EXTRACTED TEXT:
Gwynne Dyer: Thabo Mbeki's spectacular fall from grace

It was widely believed of South Africa's outgoing president, Thabo Mbeki, that the only time he wasn't plotting was when he was asleep. More than his bizarre views on AIDS or even his failure to do much for South Africa's poor, it was that reputation as an inveterate plotter that finally brought him down.

Mbeki's humiliation has been very great. First the governing African National Congress (ANC) refused to re-elect him as its leader last year, which dashed his hopes of winning a third term in next year's election. But he would still have remained president until early 2009––until last weekend, when the ANC leadership, convinced that Mbeki was using the courts to pursue a private vendetta against his rival Jacob Zuma, ordered him to resign early.

Mbeki's immediate replacement as president is Kgalema Motlanthe, deputy leader of the ANC, but Zuma is universally expected to be elected president of South Africa in the election due early next year.

Mbeki's fall from grace has been spectacular but hardly surprising. He was Nelson Mandela's chosen successor, but his style was very different: aloof, intellectual, and endlessly scheming against real and imagined rivals. The upper ranks of the ANC are full of men and women who have been sidelined or betrayed by Mbeki.

He also didn't pay much attention to the opinions of the broader public, particularly in two areas that are vital for South Africa: curbing the AIDS epidemic, and creating jobs for the black poor.

His stubborn denial that AIDS is transmitted by the HIV virus delayed the state-aided provision of retrovirals to HIV-positive patients for years, and was indirectly responsible for the deaths of tens if not hundreds of thousands of South Africans. His neoliberal economic policies gave the country a relatively high growth rate (five percent last year), but created very few new jobs. Some people respected Mbeki, but nobody loved him.

What ultimately brought Mbeki down was his feud with Jacob Zuma, which was a self-inflicted wound. Zuma is the antithesis of Mbeki––he's a left-leaning populist with little formal education and a record of financial and sexual indiscretions––so it's natural that the two men should dislike and mistrust each other. But the party had forced Mbeki to accept Zuma as his vice-president, and a wiser politician than Mbeki would have gone along with that typical ANC compromise.

Mbeki didn't, and he seized the opportunity of a corruption charge against Zuma in 2005 to dismiss the latter from the vice-presidency. It was an error that finally brought Mbeki down, for it made Zuma the rallying point for all the elements in the party that could not stand either Mbeki's policies or his personality.

Even Zuma's allies suspect that there was something to the corruption charges, for his close associate Schabir Shaik is already in the third year of a 15-year prison sentence for his actions in the same case. But the government's case against Zuma depended on documents seized in a raid on his home and office for which the search warrants may have been invalid, and several judges have dismissed the case on legal technicalities connected with that issue.

DATASET EXTRACT:

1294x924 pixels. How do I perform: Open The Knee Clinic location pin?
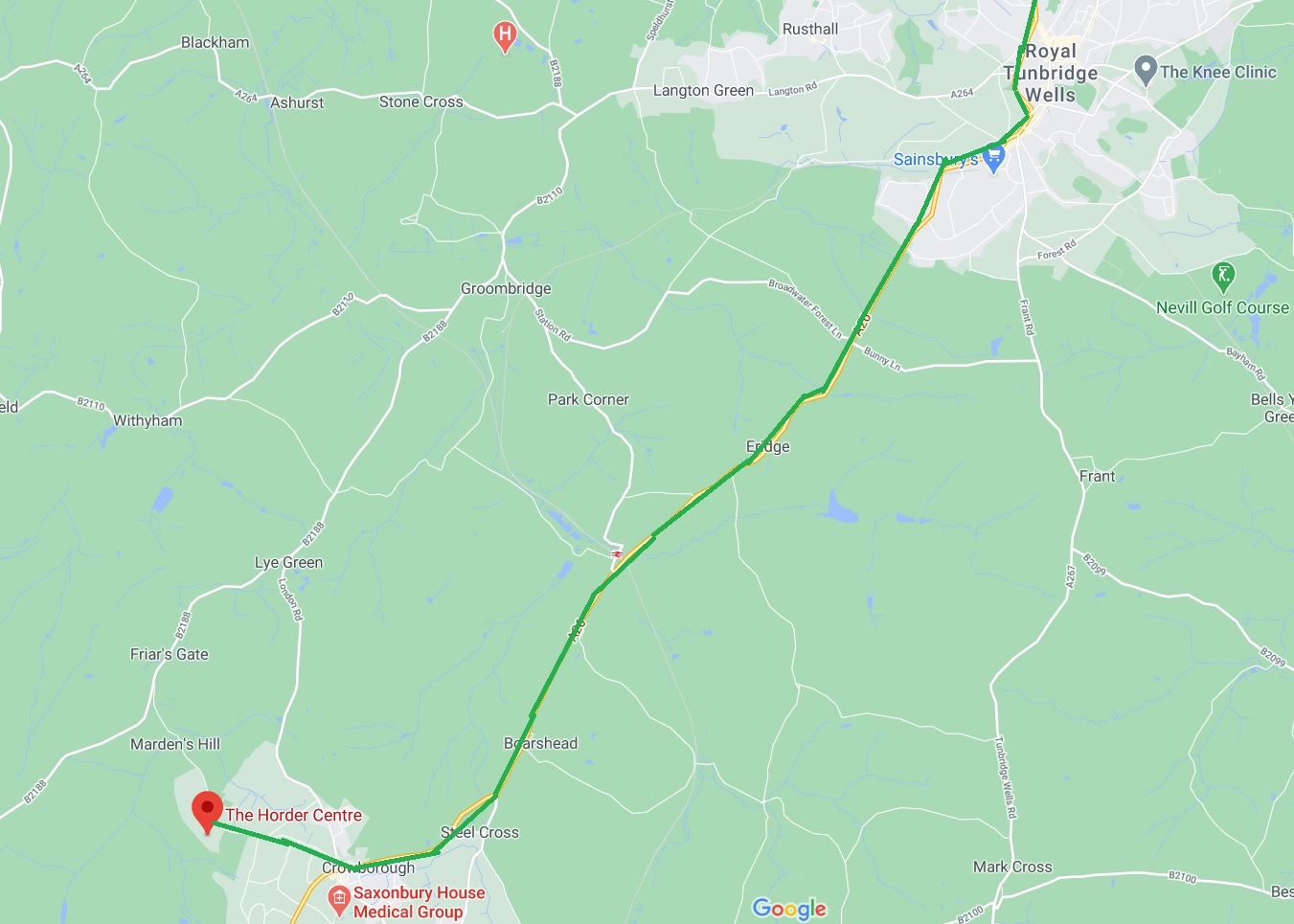(1146, 71)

TASK ITEM A: Print the passage of the Mbeki column that opens with the words containing "Mbeki's immediate replacement" and closes with "early next year.".
TASK ITEM B: Carry on the column about Thabo Mbeki's fall past its final sentence.
The data here was taken from a separate source.

YOUR RESPONSE A:
Mbeki's immediate replacement as president is Kgalema Motlanthe, deputy leader of the ANC, but Zuma is universally expected to be elected president of South Africa in the election due early next year.

YOUR RESPONSE B:
Every time, the government prosecutors reinstated the charges or appealed the judgment, and to many Zuma supporters within the ANC it began to look like Mbeki's private vendetta against their man. Two weeks ago, the Constitutional Court dismissed the case against Zuma on the same technicality, and Judge Chris Nicholson openly voiced his suspicion that it was pressure from Mbeki that was keeping it alive.

When government prosecutors appealed the case yet again, the party's patience with Mbeki snapped, and within days he was gone. So now Jacob Zuma, who is, to put it bluntly, much closer to the popular stereotype of an African politician than either Mandela or Mbeki, is coming to power in South Africa.

Helen Zille, leader of the main opposition party, the Democratic Alliance, told the BBC that Jacob Zuma is "the leader of a rabble out to grab the spoils of state for their own interests", and that is certainly the fear of many people in South Africa and elsewhere. If it is true, then the country will now go down the same path of steep political and economic decline that destroyed so many other African countries. But maybe it won't.

Zuma is flamboyant, probably corrupt, and certainly ignorant. In a recent trial in which he was accused of raping a houseguest, the daughter of a family friend, who he knew was HIV-positive, his defence was a) she was asking for it, because she was wearing a short traditional wraparound, b) it was against his Zulu culture to turn down a woman, and c) he didn't use a condom, but took a shower afterwards to protect himself against HIV infection.

Corruption is nothing new in South Africa (it was rife under the apartheid regime) and neither is populism. The country has a free press, independent courts, a modern economy, and a good deal of political sophistication. The left had to get a turn in power some time, and there is some reason to hope that Zuma's worst instincts will be curbed by his allies.